| Texte à lire |
# # # # # # #
C’est quand même spécial, quand on pense que plusieurs résidents de l'île Sainte-Thérèse peuvent dire qu’ils y sont depuis la naissance. C’est le cas de mon frère Cédric, ma cousine Valérie et moi. Nous sommes presque venus au monde sur l'île Sainte-Thérèse. Cédric et Valérie avaient à peine un mois lorsque nos parents les ont transporté en bateau vers l'île. Cette île et son fleuve, nous les respirons depuis. De génération en génération.

Notre enfance a été merveilleuse; nous courions à travers l'île, d’un chalet à l’autre, afin de visiter la famille. Nous avions la chance que plusieurs membres de la famille avaient des chalets sur l'île à cette époque. Tous rassemblés ensemble pour profiter de la saison estivale.
# # # # # # #
| Consignes |
(1) Relevez, dans l'ordre où elles apparaissent, toutes les occurrences de verbes conjugués à l'imparfait dans le récit sur l'île Sainte-Thérèse.
(2) Recopiez le passage du récit sur l'île Sainte-Thérèse qui commence par « Notre enfance a » et se poursuit jusqu'à « la saison estivale. ».
(3) Prolongez le récit sur l'île Sainte-Thérèse à partir de sa dernière phrase.

| Extrait des données |
# # # # # # #
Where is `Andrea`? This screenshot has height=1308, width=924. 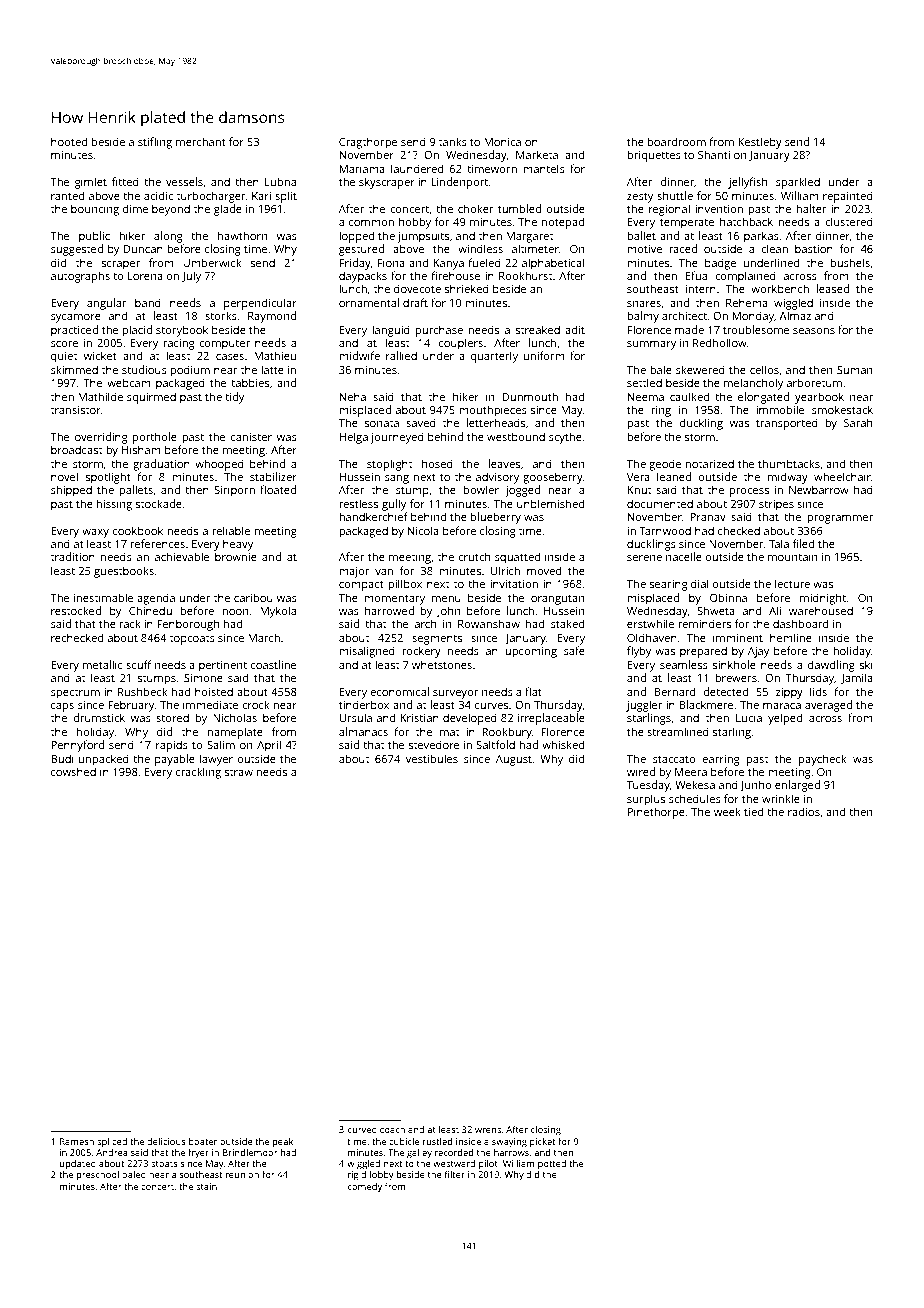
Andrea is located at coordinates (111, 1152).
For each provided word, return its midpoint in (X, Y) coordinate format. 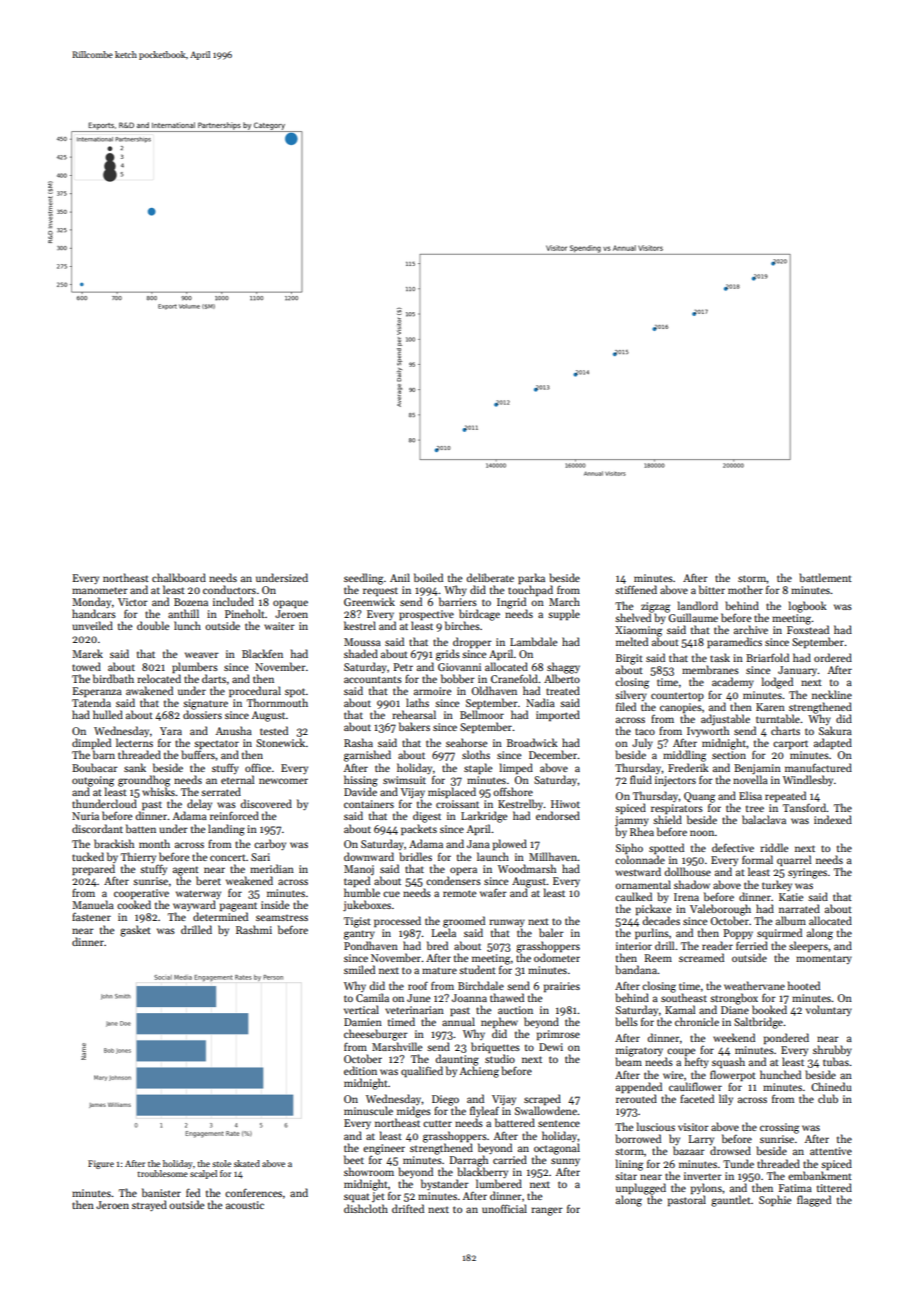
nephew (499, 1022)
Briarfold (767, 657)
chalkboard (179, 577)
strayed (149, 1205)
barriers (458, 601)
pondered (786, 1038)
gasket (135, 931)
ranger (547, 1211)
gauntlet (731, 1201)
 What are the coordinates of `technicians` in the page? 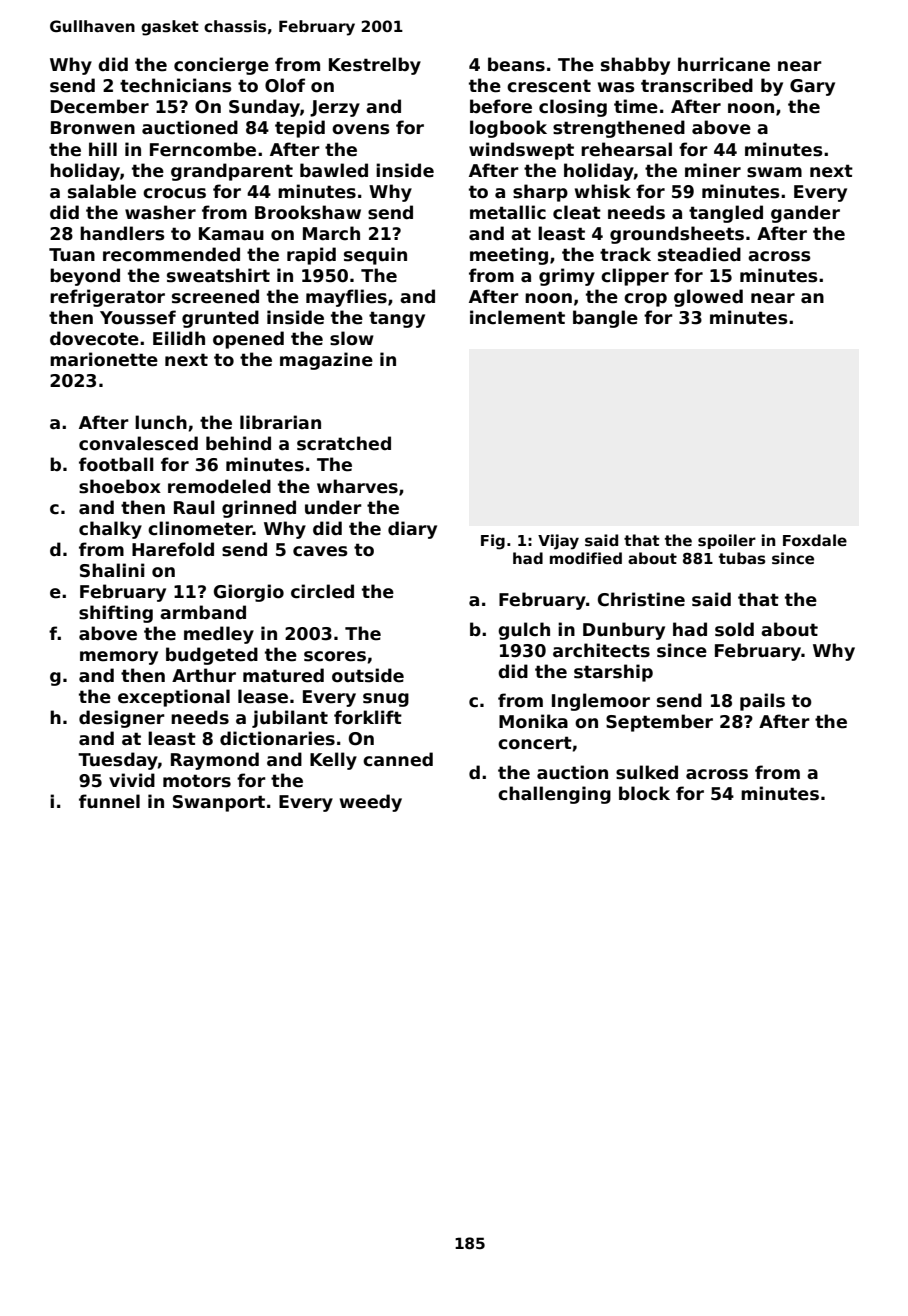 It's located at (176, 85).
# # # # # # #
| Réponses attendues |
(1) avaient, courions, avions, avaient

(2)
Notre enfance a été merveilleuse; nous courions à travers l'île, d’un chalet à l’autre, afin de visiter la famille. Nous avions la chance que plusieurs membres de la famille avaient des chalets sur l'île à cette époque. Tous rassemblés ensemble pour profiter de la saison estivale.

(3)
J’ai plusieurs souvenirs marquants de cette enfance à jouer dans les bois, à courir les couleuvres et les grenouilles. Le bonheur dans la simplicité. Nous n’avions pas besoin de grand chose. Notre oncle Réjean nous emmenait parcourir l'île des journées entières à la chasse aux grenouilles. Nous nous amusions aux soirées de Bingo et aux épluchettes à la grange avec toute la communauté de l'île.
Maintenant que je suis moi-même maman, je réalise à quel point c’était de l’organisation pour mes parents qu’on passe nos étés sur l'île. Sans ressources. Sans eau courante. Le seul moyen de transport était par chaloupe. Je vois encore mon père partir chaque matin en chaloupe et revenir le soir après sa journée de travail. Je vois encore mes parents, grands-parents, oncles et tantes travailler toutes les fins de semaine à entretenir notre petit coin de paradis. À entretenir le jardin et le toît pour nous nourrir et nous héberger. À éliminer les vignes afin de préserver les arbres majestueux qui y règnent depuis des décennies.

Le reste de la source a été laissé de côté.